Separation occurs gradually in the process of self-learning of the brain
- it learns to analyze and order the data stream that begins to receive
from the "sensors".
Those areas of the
brain, to which the sensor's nerve tissues are connected, begin to
perform the functions of preliminary signal processing, and adjacent to
them - begin to specialize in the classification of objects.
If a person is deaf or blind from birth, then if he/she regains these
feelings in adulthood, the brain will not be able to take full advantage
of them. Images and sounds will not mean anything for him at first. The
brain will try to learn how to process this data, but it is not as elastic
as it was in youth. Over time, the situation will improve, but it will be
still very far from normal. There are living proof[8] [9].

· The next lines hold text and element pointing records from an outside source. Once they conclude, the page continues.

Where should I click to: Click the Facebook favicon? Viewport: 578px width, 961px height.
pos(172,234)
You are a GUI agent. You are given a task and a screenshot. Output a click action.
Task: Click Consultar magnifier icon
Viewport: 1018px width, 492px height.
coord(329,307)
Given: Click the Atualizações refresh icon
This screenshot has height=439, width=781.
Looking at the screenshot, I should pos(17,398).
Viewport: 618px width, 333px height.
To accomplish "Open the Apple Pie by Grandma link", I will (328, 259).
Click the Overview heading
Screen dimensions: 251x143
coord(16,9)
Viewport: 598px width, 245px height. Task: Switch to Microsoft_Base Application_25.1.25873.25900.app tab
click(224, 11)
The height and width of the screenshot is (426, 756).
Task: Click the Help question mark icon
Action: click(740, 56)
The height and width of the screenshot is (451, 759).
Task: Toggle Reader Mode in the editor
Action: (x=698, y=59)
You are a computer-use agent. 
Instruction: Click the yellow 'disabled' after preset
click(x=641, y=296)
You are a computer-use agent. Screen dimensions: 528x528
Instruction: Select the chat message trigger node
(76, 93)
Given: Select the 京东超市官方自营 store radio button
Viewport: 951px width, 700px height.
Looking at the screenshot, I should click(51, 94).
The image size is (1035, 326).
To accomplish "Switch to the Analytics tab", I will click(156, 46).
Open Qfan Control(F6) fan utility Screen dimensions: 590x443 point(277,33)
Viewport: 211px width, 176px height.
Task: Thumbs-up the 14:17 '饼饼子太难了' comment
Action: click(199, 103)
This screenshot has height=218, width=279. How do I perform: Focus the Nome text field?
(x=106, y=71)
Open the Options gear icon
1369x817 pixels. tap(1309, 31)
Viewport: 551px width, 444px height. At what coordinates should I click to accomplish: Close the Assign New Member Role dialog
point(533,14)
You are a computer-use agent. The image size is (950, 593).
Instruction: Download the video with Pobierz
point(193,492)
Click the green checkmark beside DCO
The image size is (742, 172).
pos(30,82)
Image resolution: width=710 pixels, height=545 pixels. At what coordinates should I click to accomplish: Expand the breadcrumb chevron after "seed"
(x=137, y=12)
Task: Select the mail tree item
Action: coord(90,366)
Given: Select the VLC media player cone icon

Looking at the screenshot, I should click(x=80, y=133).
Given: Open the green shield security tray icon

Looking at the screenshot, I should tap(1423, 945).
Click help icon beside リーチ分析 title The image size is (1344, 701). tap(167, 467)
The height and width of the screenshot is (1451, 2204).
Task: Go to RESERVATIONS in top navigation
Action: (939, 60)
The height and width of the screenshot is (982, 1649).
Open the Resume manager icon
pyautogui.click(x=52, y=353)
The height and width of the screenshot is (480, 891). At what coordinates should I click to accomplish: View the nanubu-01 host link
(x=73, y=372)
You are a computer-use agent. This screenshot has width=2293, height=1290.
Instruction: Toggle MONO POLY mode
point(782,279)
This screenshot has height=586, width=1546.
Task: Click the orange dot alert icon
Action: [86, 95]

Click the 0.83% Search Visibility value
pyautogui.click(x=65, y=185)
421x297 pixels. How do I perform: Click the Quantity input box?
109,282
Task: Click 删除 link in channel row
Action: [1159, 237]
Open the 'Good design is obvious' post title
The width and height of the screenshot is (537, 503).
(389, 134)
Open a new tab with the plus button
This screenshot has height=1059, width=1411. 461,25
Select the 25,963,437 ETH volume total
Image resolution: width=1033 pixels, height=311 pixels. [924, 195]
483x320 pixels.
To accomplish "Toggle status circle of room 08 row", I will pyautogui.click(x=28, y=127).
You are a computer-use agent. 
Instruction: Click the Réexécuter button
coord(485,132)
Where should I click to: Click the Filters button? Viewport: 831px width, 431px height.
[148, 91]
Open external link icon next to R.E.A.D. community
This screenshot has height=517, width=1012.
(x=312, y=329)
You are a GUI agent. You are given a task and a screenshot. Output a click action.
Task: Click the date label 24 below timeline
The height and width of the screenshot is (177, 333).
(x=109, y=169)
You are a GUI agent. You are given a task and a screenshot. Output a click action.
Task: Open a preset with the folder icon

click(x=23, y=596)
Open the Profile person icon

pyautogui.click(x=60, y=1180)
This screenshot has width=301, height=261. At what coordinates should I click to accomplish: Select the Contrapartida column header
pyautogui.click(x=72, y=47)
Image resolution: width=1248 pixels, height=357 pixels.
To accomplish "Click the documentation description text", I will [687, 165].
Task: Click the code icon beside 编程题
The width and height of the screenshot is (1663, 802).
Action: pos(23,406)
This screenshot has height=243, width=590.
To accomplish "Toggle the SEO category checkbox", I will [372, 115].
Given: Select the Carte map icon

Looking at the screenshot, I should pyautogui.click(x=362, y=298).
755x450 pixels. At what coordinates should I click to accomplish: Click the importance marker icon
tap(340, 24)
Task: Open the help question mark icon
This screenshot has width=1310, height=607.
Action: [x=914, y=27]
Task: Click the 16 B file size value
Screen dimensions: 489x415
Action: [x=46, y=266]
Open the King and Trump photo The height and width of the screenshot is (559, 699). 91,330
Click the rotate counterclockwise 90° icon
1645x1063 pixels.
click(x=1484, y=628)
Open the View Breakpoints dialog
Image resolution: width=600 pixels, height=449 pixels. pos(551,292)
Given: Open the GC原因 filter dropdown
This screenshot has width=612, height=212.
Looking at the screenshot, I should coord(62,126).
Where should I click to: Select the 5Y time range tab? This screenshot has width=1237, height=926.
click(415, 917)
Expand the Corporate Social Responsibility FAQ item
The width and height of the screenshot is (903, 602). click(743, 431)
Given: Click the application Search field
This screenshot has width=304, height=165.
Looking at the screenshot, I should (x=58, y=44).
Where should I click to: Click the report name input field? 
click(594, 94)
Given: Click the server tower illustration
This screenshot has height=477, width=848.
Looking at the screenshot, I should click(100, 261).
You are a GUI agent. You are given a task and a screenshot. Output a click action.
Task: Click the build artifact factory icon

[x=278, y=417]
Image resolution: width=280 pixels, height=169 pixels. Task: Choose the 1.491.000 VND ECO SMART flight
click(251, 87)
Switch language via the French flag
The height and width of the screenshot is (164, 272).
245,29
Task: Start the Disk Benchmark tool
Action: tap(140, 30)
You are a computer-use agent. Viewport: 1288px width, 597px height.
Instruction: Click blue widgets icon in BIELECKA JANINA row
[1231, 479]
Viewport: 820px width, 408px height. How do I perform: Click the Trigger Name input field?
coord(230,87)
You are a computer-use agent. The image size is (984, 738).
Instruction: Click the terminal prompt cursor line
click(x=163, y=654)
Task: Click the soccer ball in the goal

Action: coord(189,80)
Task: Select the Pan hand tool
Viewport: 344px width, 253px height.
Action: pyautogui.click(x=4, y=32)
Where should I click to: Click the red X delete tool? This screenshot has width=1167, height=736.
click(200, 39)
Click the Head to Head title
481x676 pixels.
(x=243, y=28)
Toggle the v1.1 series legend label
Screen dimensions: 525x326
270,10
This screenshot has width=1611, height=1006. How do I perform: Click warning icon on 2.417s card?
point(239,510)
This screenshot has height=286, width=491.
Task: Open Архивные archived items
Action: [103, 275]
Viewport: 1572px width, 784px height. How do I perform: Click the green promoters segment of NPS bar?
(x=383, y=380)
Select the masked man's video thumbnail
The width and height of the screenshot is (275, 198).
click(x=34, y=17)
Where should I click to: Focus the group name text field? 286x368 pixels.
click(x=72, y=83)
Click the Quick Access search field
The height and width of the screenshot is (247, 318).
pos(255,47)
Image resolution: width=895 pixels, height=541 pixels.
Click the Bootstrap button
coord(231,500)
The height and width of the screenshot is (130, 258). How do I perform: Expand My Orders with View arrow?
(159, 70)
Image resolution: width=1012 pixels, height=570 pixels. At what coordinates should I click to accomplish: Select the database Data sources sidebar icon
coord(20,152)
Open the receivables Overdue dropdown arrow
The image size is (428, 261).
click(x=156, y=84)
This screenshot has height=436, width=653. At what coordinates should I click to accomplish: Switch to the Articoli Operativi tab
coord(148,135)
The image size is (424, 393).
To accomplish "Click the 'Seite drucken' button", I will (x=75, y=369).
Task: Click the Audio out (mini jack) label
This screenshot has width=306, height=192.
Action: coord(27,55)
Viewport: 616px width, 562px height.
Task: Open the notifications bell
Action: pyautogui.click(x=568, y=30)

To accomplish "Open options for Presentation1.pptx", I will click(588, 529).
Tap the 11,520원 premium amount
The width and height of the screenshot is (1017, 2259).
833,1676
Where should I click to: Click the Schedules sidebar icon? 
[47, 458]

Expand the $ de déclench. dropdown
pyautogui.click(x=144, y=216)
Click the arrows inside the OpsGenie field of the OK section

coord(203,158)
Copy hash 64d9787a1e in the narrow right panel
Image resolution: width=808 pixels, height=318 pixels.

After this preprocessing, the senses signals have already been transformed
into a kind of input parameters (features) that the rational and
emotional brain can operate on.
The rational brain can use the emotional brain as a co-processor.
According to one of the neurophysiological theories, rational brain interacts
with emotional brain through marking the input parameters with somatic
markers before they enter the emotional brain. Later, it will be able to
identify the reactions of the emotional brain, which are associated with
these labeled input signals.
The emotional brain is
engaged in predicting the options for the future and generating options
for action. Each option has its own rating.
Orbitofrontal cortex analyzes the output signals of the emotional brain.
It performs pre-selection (filtering) of signals before transferring the
result back to the rational brain. Signals with too low ratings will be
discarded[10].
The human brain has
the ability to restore from memory previously recorded sensations and
load them into the emotional brain. This is how abstract thinking is
realized.
What
is the "sixth" sense
Let's try to explain the concept of the "sixth" sense - the moment when we prefer one of the
possible solutions to the problem without apparent logical reasons for
this. Apparently we always do this,
but we do not always notice it.
The algorithm is as follows:
The algorithm is as follows:
1. Our rational brain
formulates the problem to the emotional brain (the block of predictions)
and then analyzes the variants proposed by it.
2. The
emotional brain conducts a search and an estimation
of possible problem solutions based on the experience,
i.e. on the model of the world, which he has developed up to the present moment.
3. Rational
brain "likes" most that option which
has the greatest rating from the emotional brain.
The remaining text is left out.